2.5 Events - clients can subscribe to events. E.g. permissions change, child node added/removed - can be used to implement mirroring.
2.6 API - opaque handle to file, open(), close(), delete(), getSequencer() - similar to a file system.
2.7 Caching - Chubby clients cache data in a consistent, write-through cache. Lease mechanism maintains cache. Cache is kept consistent by invalidations sent by master. When data is about to be modified, master invalidates client caches and waits for response or cache lease expires on all clients.
2.8 Sessions and Keep Alives - session is a relationship between Chubby client and cell. Keep Alives maintain session active. The session is deemed expired after if Keep Alives aren’t sent for some time.
2.9 Fail-overs - new master recovers state from a mix of database via regular replication protocol, client state and state estimation and gives applications the illusion of distruption-free operation during fail-over.

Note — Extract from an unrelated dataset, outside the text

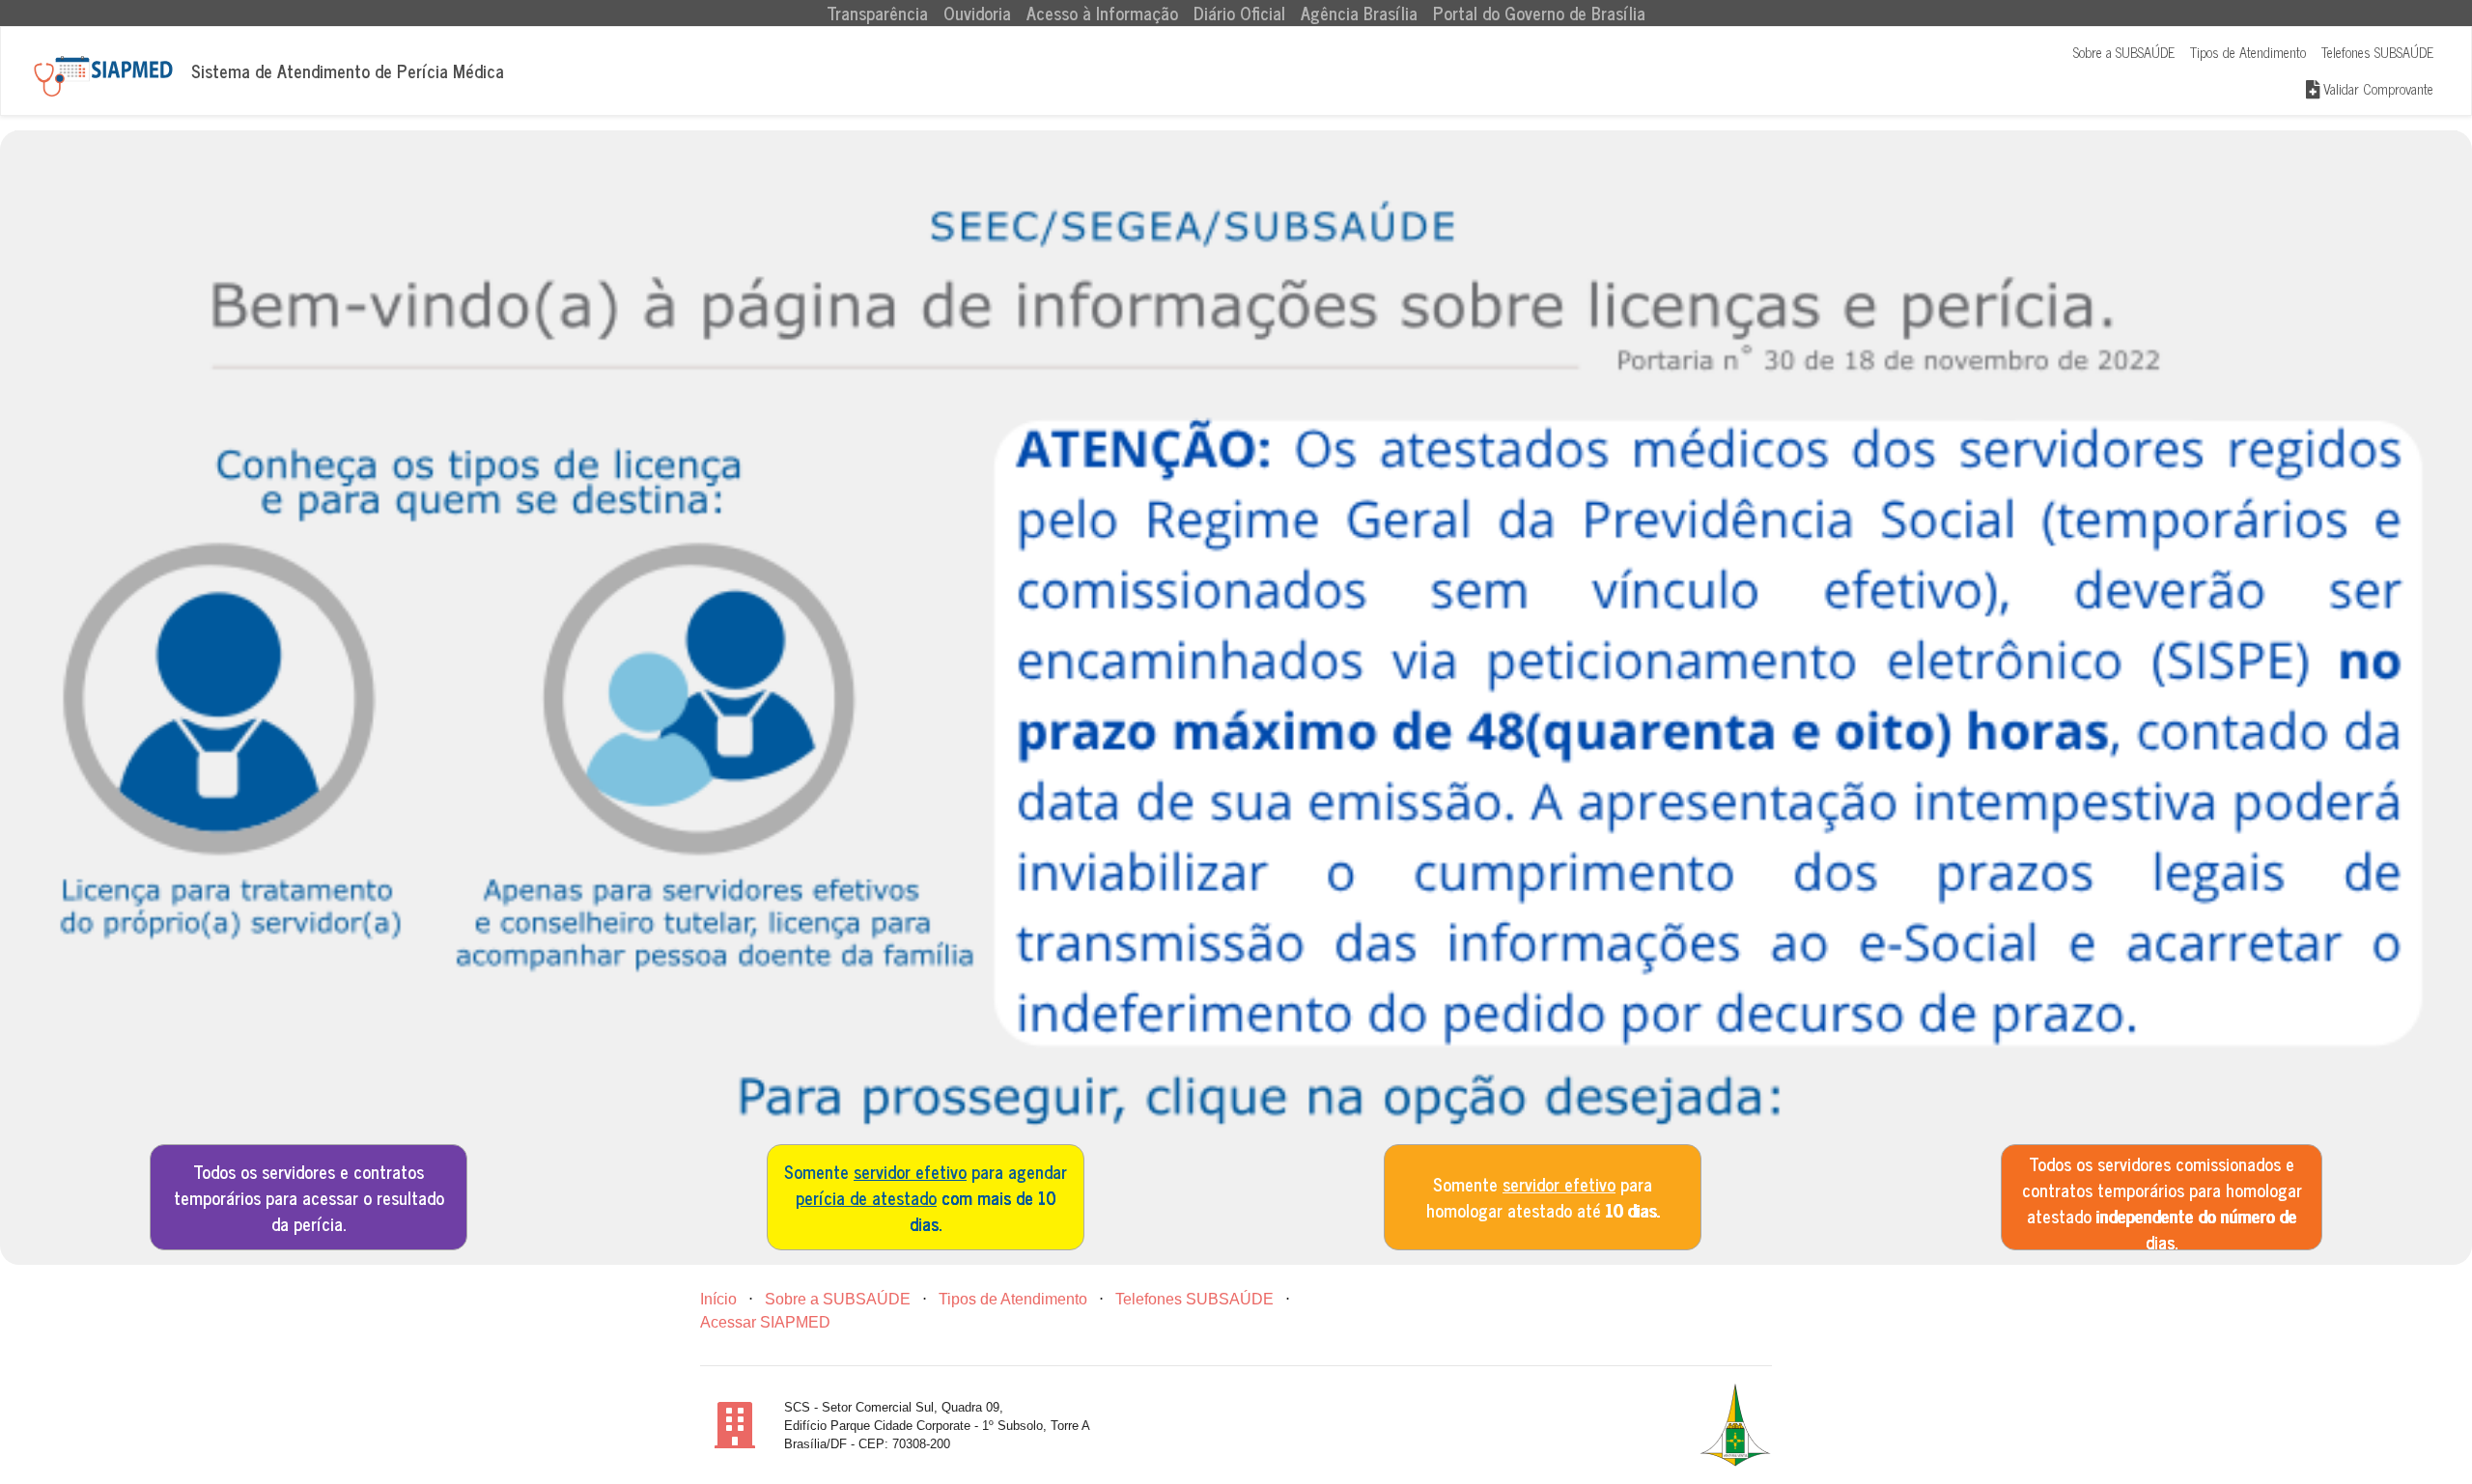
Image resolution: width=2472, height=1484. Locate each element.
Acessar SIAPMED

2.10 Database implementation - replicated version of Berkeley DB was used by early Chubby implementations.
3.0 Mechanism for scaling - have seen 90,000 clients communicating with one master. Master may increase lease times during high load to deal with fewer Keep Alives as typical failure mode is failing to process them all.
3.1 Proxies - Chubby’s protocol can be proxied, but proxies aren’t ideal
3.2 Partitioning - namespace of a cell can be partitioned between servers. Partitioning reduces read/write traffic on any one partition but not Keep Alive traffic.
- Uses, surprises and design errors 4.1 Use and behavior - keep alives dominate network traffic
4.2 Java client - 7000 LOC similar to it the server - surprisingly little.
4.3 Use as a name server - Chubby’s very commonly used as a name server within Google. It can scale well.
4.4 Problems with failover - original fail-over design requires master to write new sessions as they are created.
4.5 Abusive clients - authors didn’t predict how Chubby will be used which made Chubby vulnerable to abuse-like usage despite the system being used internally. Several approaches were taken to mitigate the risk - reviews, storage quotas, making operations cheaper.
4.6 Lessons learned - developers don’t often think about availability, fine-grained control could be ignored because it’s usually discarded during system optimization, RPC use affects transport protocol choice.
5 Related work - Chubby was based on file systems such as AFS. Because it’s a lock service it isn’t intended to be used for storing large volumes of data.